What this task involves:
Write out the entries below exactly, from the first line to the one with "Choose Удалить in the context menu", both ends included.

Exercise data:
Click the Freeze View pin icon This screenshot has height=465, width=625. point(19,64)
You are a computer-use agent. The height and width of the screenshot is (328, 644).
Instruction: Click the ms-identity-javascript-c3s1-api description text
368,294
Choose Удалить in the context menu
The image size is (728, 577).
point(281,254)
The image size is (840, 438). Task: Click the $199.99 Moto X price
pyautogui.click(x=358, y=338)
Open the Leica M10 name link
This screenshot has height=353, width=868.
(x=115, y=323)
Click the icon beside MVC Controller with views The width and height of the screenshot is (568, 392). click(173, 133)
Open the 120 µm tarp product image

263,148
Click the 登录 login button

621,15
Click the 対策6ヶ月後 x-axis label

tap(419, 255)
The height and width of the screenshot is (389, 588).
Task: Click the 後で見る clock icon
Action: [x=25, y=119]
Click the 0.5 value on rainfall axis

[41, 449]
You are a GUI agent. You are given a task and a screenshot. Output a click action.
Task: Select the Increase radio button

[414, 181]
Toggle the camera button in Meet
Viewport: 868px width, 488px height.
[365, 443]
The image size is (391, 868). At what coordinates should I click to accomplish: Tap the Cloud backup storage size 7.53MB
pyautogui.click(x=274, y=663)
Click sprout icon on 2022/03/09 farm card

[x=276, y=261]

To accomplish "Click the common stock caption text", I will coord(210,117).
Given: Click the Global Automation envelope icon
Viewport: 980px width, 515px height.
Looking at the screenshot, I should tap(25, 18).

Task response:
Click the Freeze View pin icon This screenshot has height=465, width=625. point(19,64)
You are a computer-use agent. The height and width of the screenshot is (328, 644).
Instruction: Click the ms-identity-javascript-c3s1-api description text
368,294
Choose Удалить in the context menu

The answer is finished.